Task to carry out -
Pictures appear among the records below and must be omitted. Repeat exactly the lines from the line with "You are a computer-use agent. Image" to the line with "Where should I", both included.

Data records: Begin

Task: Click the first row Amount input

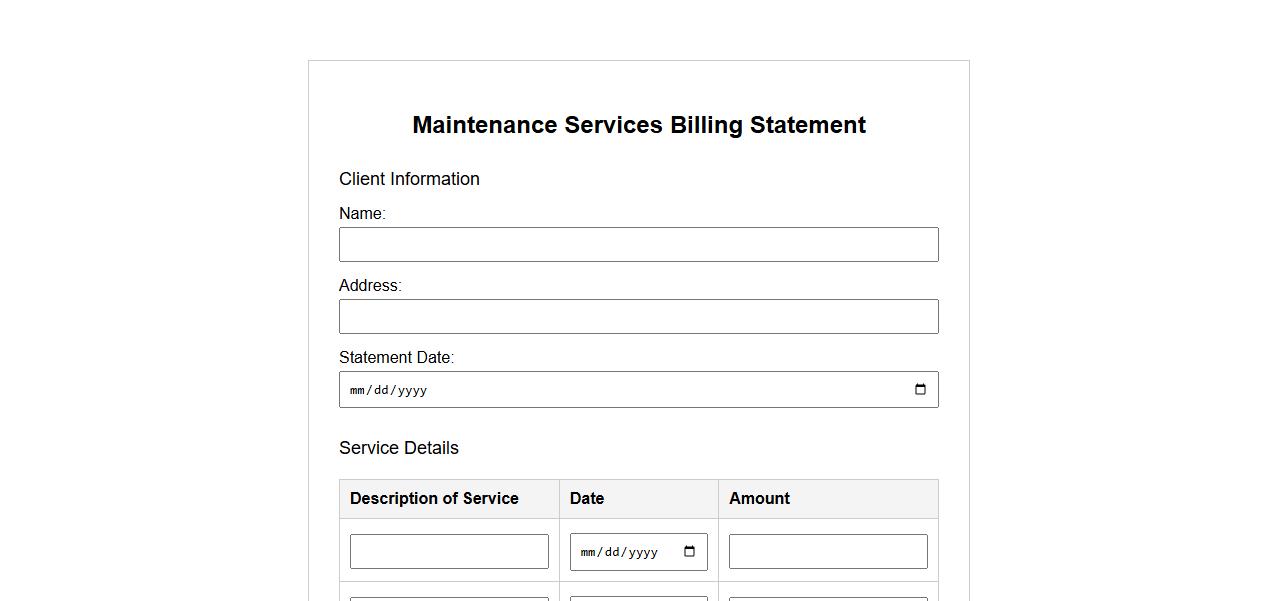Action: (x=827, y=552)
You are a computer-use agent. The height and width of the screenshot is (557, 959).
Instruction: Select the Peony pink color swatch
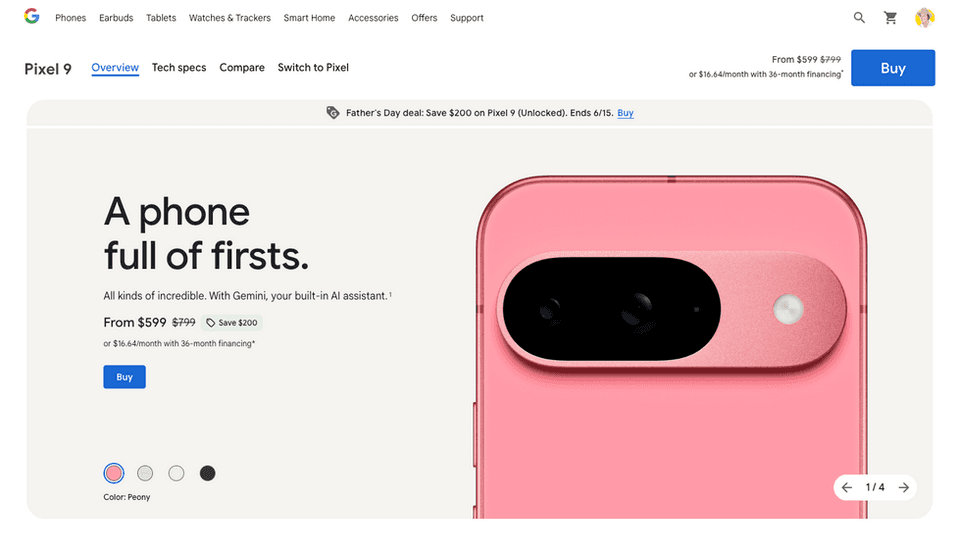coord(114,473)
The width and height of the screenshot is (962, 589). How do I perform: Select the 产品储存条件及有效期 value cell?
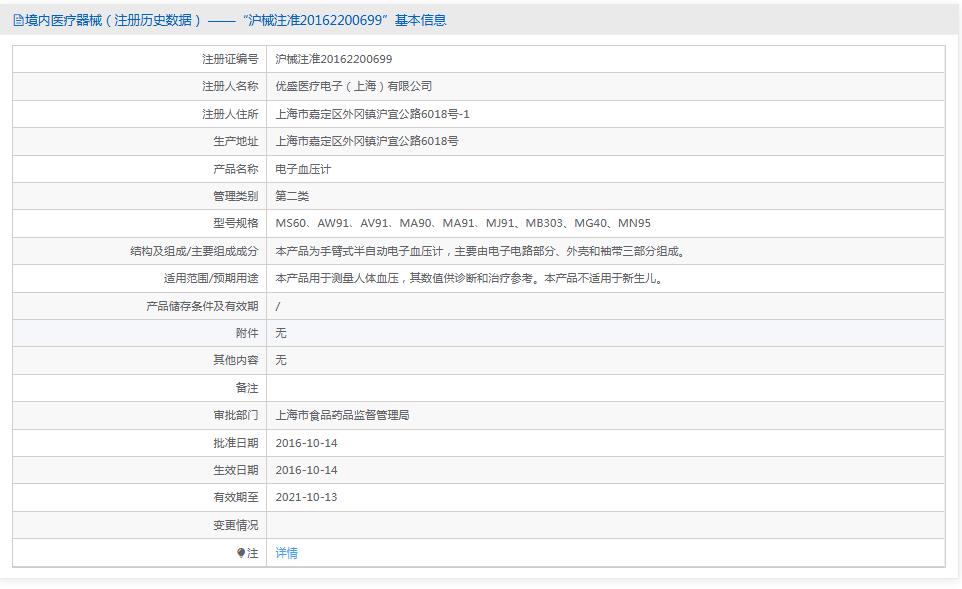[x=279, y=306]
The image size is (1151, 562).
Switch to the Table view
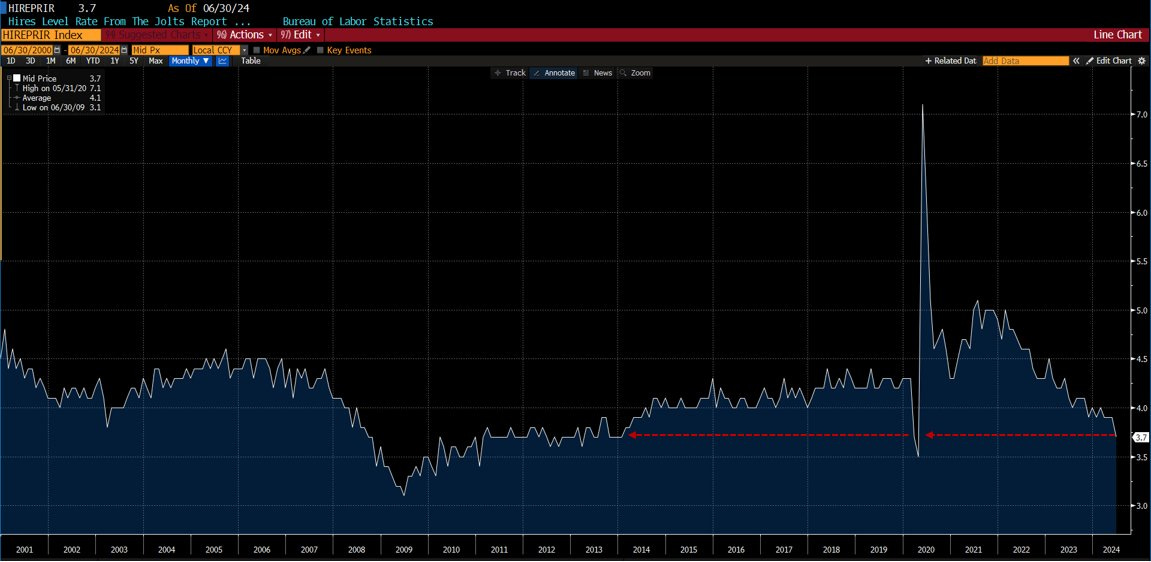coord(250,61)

Data records: End
Data records: Begin

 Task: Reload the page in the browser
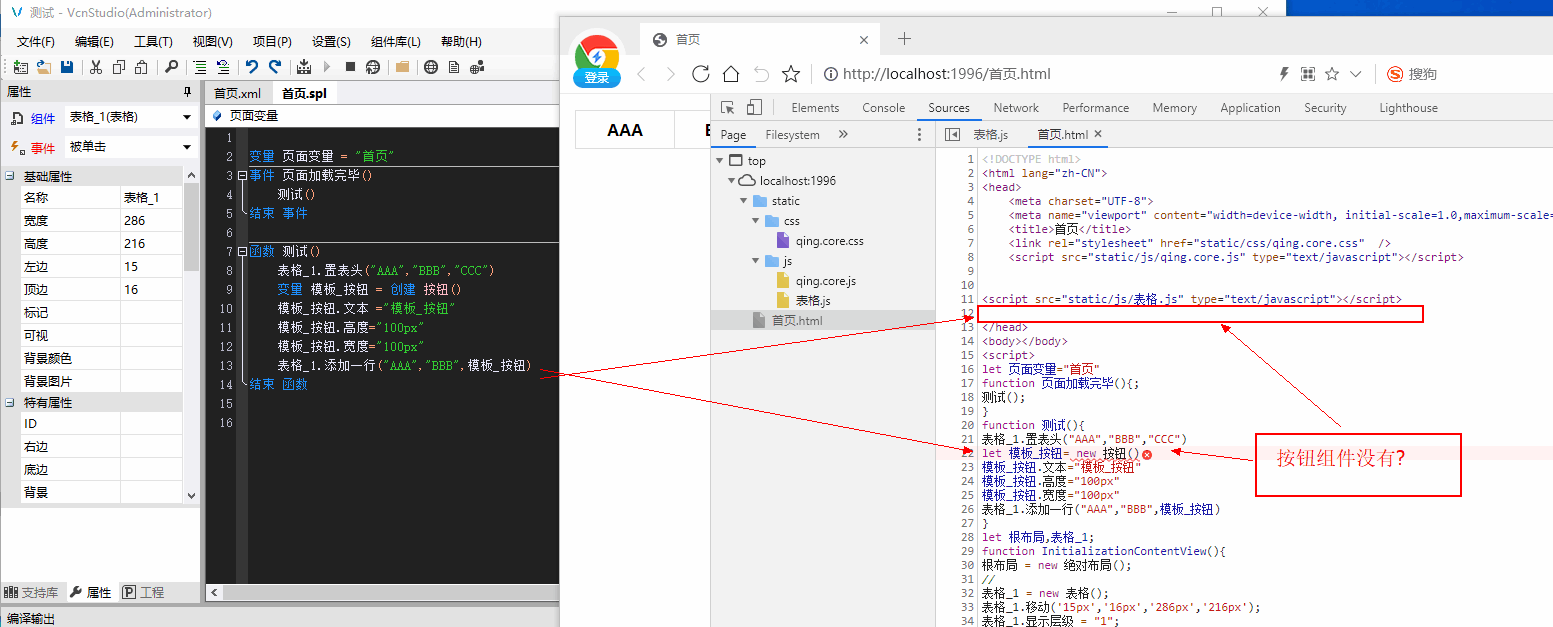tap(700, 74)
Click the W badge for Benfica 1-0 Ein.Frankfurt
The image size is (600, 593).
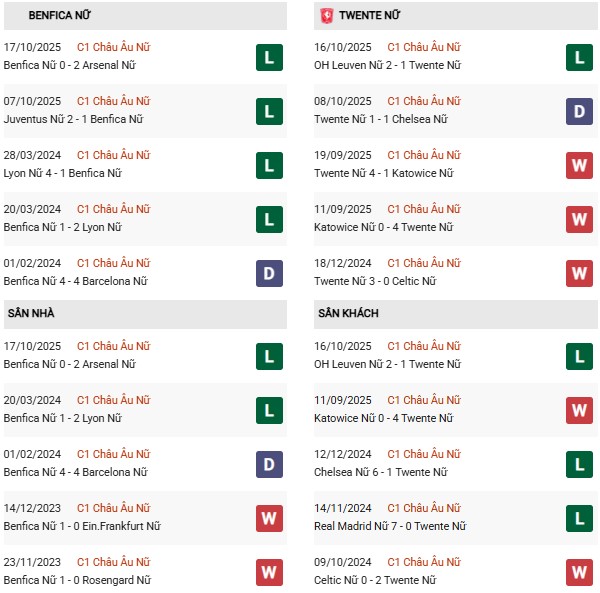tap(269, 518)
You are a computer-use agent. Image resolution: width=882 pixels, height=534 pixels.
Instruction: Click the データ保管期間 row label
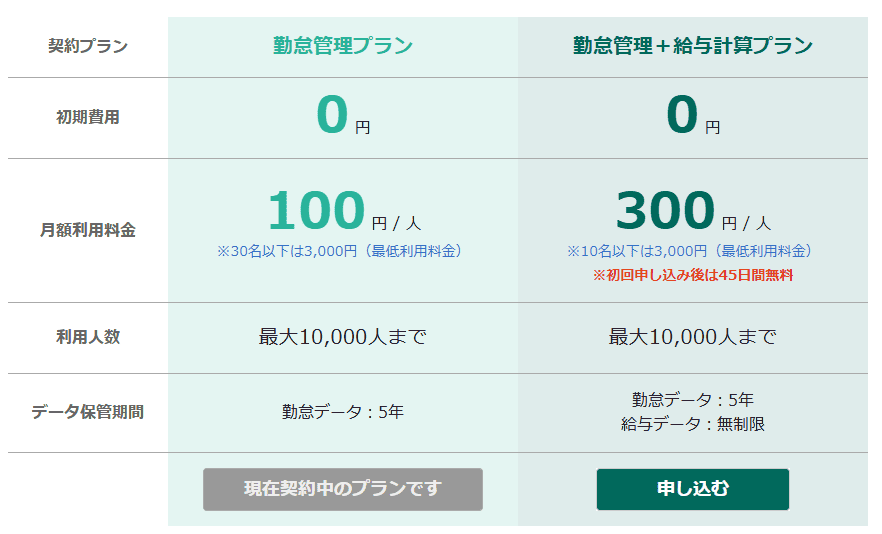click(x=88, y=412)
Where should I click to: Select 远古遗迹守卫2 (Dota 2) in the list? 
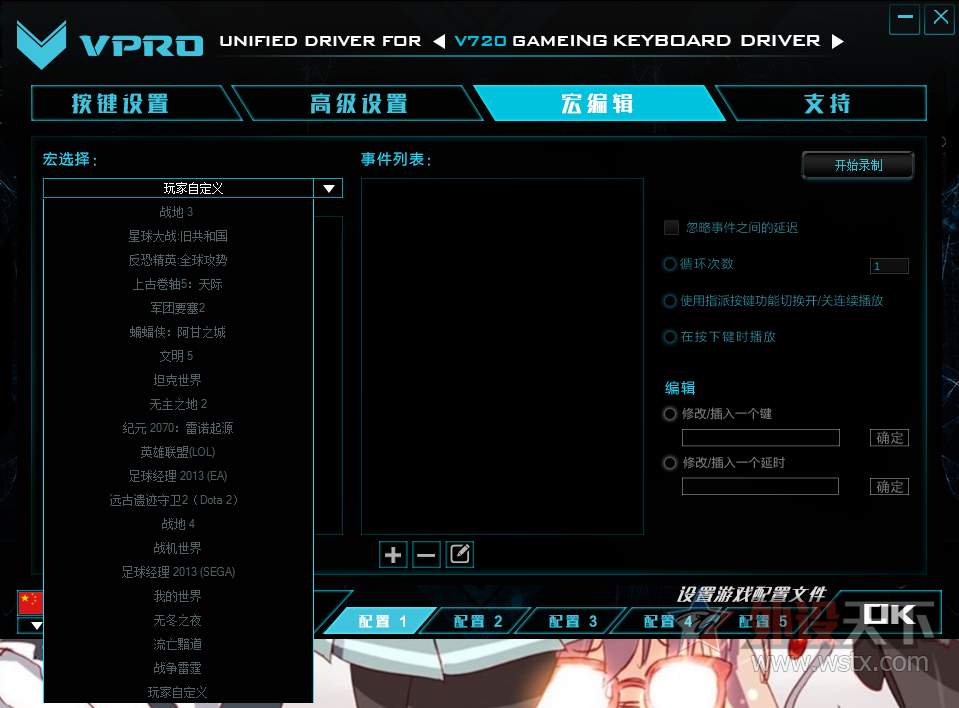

Data records: End

Task response -
You are a computer-use agent. Image resolution: width=882 pixels, height=534 pixels.
Instruction: Click the データ保管期間 row label
click(x=88, y=412)
Where should I click to: Select 远古遗迹守卫2 (Dota 2) in the list? 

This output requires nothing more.